Previous studies have suggested that the presence of another individual can reduce stress responses in fish when dealing with environmental stressors, hypothesising that this is due to the increased calmness provided by social interactions23, 48. This phenomenon is commonly referred to as social buffering, which can provide individuals with the ability to cope more effectively with stressful conditions20, 23. By reducing stress levels, social buffering may help fish maintain normal behaviour and improve their overall well-being38. Conspecifics have been shown to buffer the stress response and decrease cortisol levels in several fish species24, 49, 50, highlighting the importance of social context in stress regulation. The availability of conspecifics may provide a sense of safety and security, leading to lower stress hormone release.

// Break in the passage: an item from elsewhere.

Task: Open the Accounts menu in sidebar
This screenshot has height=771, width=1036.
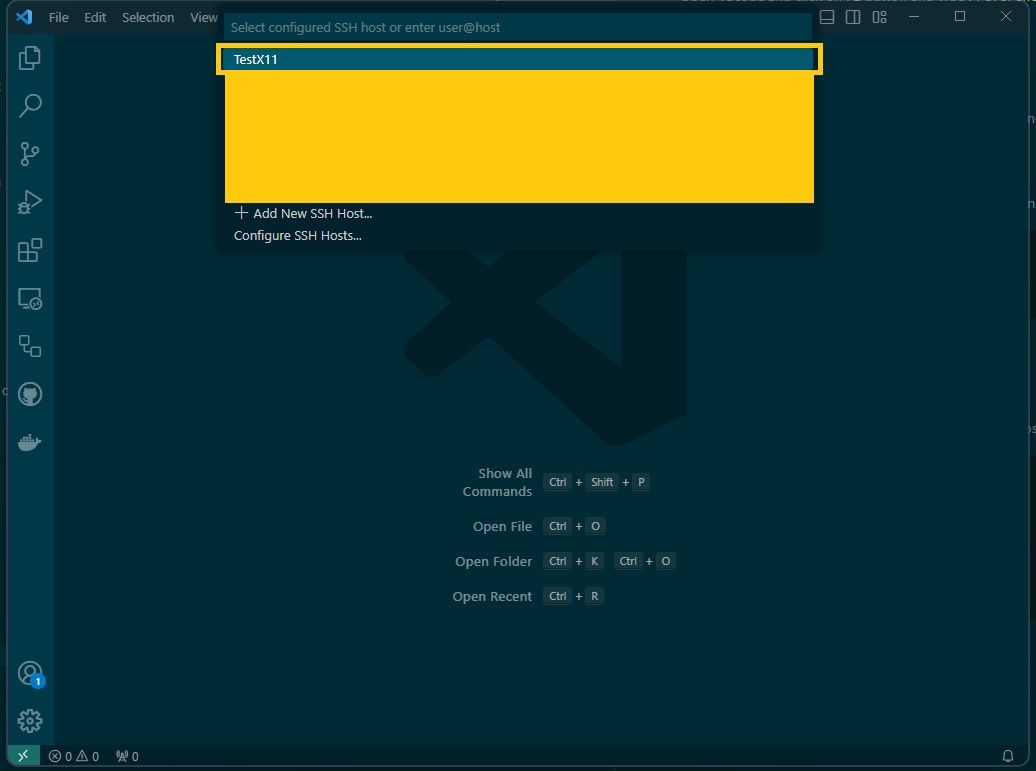Action: click(x=30, y=672)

Furthermore, it has been shown that social isolation and lack of social support can negatively affect animals’ coping abilities and stress levels50, 51. For example, studies on social buffering in various species have indicated that being in the presence of conspecifics can reduce the physiological and behavioural responses to stress by releasing oxytocin52, 53. In the context of fish, research has suggested that conspecific social support can improve their ability to cope with stressors such as low oxygen levels and high water temperatures17, 51. While social buffering has traditionally been thought to reduce stress responses in fish, our data suggest that it may also activate other physiological responses to reduce stress. In fact, in the presence of conspecifics, social buffering may reduce stress by activating the gene expression of antioxidant enzymes, which can help mitigate the adverse effects of ROS production and reduce cellular damage. Therefore, it is essential to consider other physiological responses, such as antioxidant responses, that are directly involved in stress reduction. Integrating all these parameters can provide a much more accurate picture of the stress condition, detailing what is happening at the molecular, cellular and systemic levels.

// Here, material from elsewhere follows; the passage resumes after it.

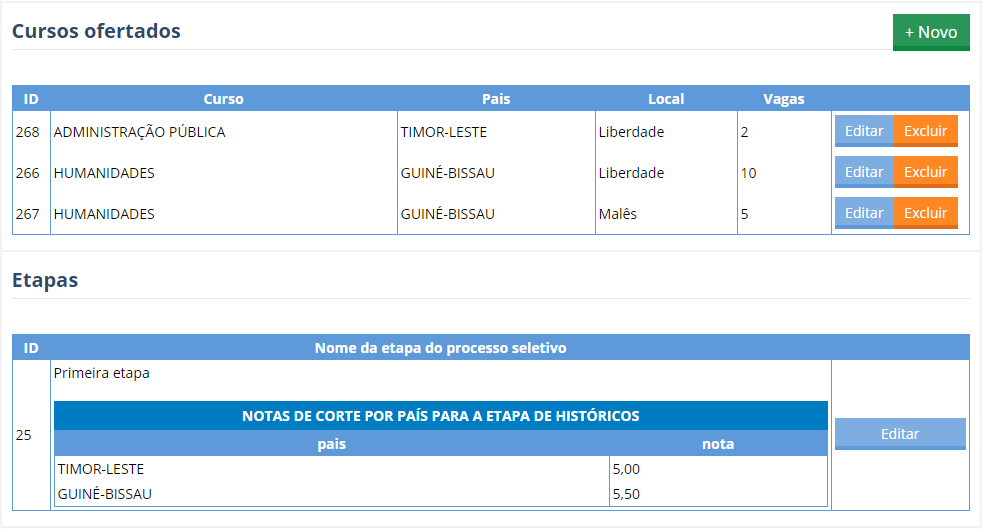Click the Vagas column header
982x529 pixels.
pyautogui.click(x=783, y=99)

When animals are exposed to environmental changes, they may experience an excess production of ROS, which can lead to oxidative stress and damage to biomolecules, cells and tissues54. The HPI axis may be activated in response to this stress, releasing cortisol as a stress hormone. Cortisol, in turn, can also stimulate the production of ROS and exacerbate oxidative stress37. Although it may appear counterintuitive, these exhibit characteristics of a classic positive feedback control mechanism capable of rapidly activating the antioxidant defence system. Activation of the antioxidant defence system can limit the presence of ROS while limiting oxidative stress damage.

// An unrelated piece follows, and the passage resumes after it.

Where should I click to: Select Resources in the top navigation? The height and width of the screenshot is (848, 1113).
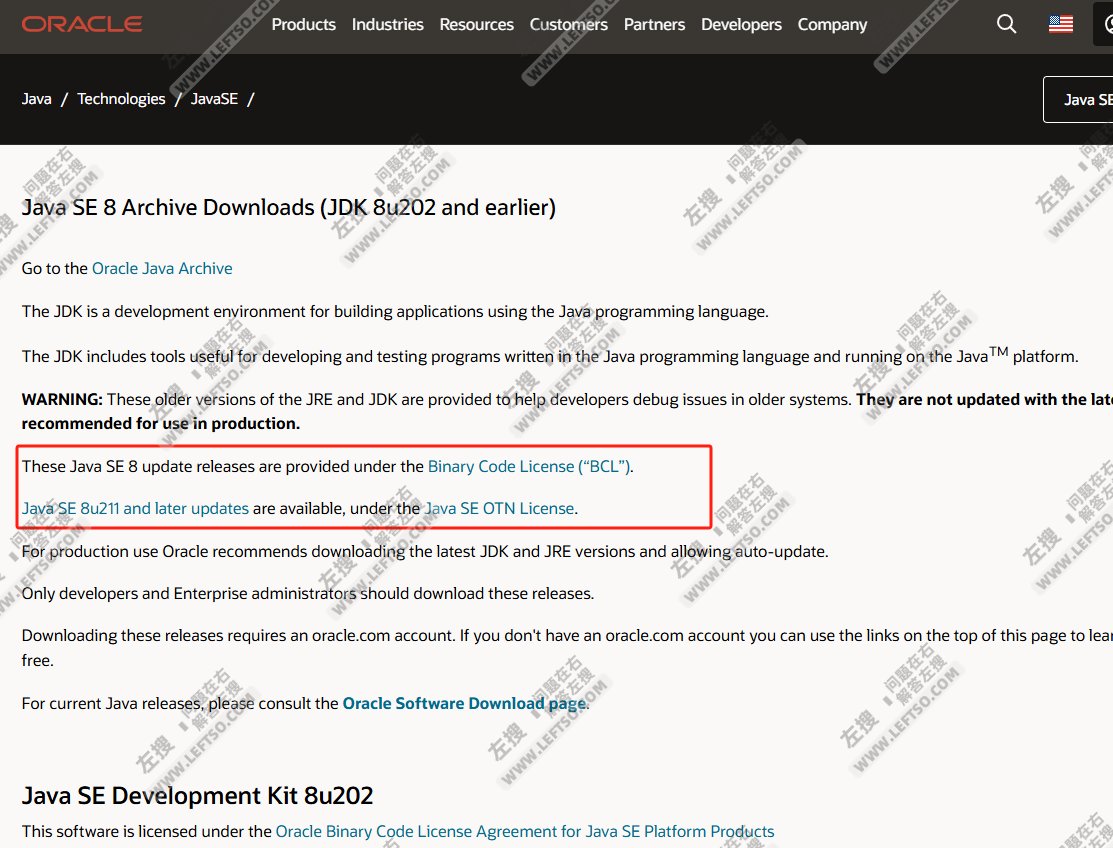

Under the experimental conditions of our study, solitary fish demonstrated a limited ability to cope with the stress of swimming in running water, resulting in increased oxidative stress. Notably, activating genes encoding antioxidant enzymes in the solitary fish group occurred only as a recovery response after removing the stressor. This transcriptional activation was observed 10 min after the end of the treatment. The induced proteins encompassed both cytoplasmic (Prdx4) and mitochondrial (SOD2, Prdx5, GPx4) enzymes. The involvement of catalase (CAT) is particularly intriguing, with increased mRNA expression possibly linked to peroxisomal proliferation, a phenomenon commonly observed in animals exposed to stressogenic conditions55.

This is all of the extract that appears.